Doenças cardíacas e vasculares. O diabetes está associado a um risco maior de doenças cardíacas, acidente vascular cerebral (AVC), hipertensão e estreitamento dos vasos sanguíneos, condição chamada aterosclerose.

Danos nos nervos dos braços e pernas. Essa condição é chamada de neuropatia. O nível elevado de açúcar no sangue ao longo do tempo pode danificar ou destruir os nervos. A neuropatia pode causar formigamento, dormência, queimação, dor ou perda de sensibilidade. Geralmente começa nas pontas dos dedos dos pés ou das mãos e se espalha lentamente para cima.

Outros danos nos nervos. Danos aos nervos do coração podem causar arritmias. Danos nos nervos do sistema digestivo podem causar problemas como náuseas, vômitos, diarreia ou constipação. Danos nos nervos também podem causar disfunção erétil.

Doenças renais. O diabetes pode levar a doenças renais crônicas ou à doença renal terminal, que não pode ser revertida. A doença renal terminal pode precisar ser tratada com filtragem mecânica dos rins, chamada diálise, ou com um transplante renal.

Danos oculares. O diabetes aumenta o risco de doenças oculares graves. Essas doenças incluem catarata e glaucoma. O diabetes também pode danificar os vasos sanguíneos da retina, que é a parte do olho que detecta a luz. Isso é chamado de retinopatia diabética. Esse dano pode levar à cegueira.

Problemas de pele. O diabetes pode aumentar o risco de alguns problemas de pele. Os problemas de pele podem incluir infecções bacterianas e fúngicas.
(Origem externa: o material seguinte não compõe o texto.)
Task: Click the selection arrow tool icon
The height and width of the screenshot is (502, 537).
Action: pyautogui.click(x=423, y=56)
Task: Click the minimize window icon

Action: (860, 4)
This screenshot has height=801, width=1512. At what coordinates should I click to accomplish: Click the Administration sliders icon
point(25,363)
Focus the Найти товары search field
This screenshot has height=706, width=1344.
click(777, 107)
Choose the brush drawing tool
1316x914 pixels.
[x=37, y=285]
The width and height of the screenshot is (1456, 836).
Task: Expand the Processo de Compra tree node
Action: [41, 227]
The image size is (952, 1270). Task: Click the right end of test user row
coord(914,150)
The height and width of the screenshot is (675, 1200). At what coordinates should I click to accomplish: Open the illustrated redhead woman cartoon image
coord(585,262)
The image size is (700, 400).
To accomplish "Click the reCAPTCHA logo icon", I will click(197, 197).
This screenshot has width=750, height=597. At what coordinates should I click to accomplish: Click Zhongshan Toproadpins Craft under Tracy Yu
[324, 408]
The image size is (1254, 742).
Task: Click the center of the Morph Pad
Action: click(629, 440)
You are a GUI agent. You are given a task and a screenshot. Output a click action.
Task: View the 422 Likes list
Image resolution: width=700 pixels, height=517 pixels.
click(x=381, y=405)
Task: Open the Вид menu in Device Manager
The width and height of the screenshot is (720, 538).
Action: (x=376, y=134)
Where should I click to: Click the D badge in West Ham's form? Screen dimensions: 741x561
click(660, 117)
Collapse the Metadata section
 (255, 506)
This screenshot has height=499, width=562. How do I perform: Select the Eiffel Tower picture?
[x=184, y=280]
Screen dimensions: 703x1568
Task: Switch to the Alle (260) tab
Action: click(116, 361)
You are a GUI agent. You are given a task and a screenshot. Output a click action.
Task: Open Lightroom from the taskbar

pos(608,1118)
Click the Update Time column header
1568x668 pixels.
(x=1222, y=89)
Cicatrização lenta. Cortes e bolhas que não são tratados podem se tornar infecções graves. As infecções podem cicatrizar mal. Danos graves podem resultar na necessidade de cirurgia para remover um dedo do pé, o pé ou a perna. Essa cirurgia é chamada de amputação.

Deficiência auditiva. Problemas de audição são mais comuns em pessoas com diabetes.

Apneia do sono. A apneia obstrutiva do sono é comum em pessoas com diabetes tipo 2. A obesidade pode ser a principal causa de ambas as condições.

Demência. O diabetes tipo 2 parece aumentar o risco de doença de Alzheimer e outras condições que causam demência. O controle inadequado da glicemia está associado a uma perda mais rápida de memória e outras habilidades cognitivas.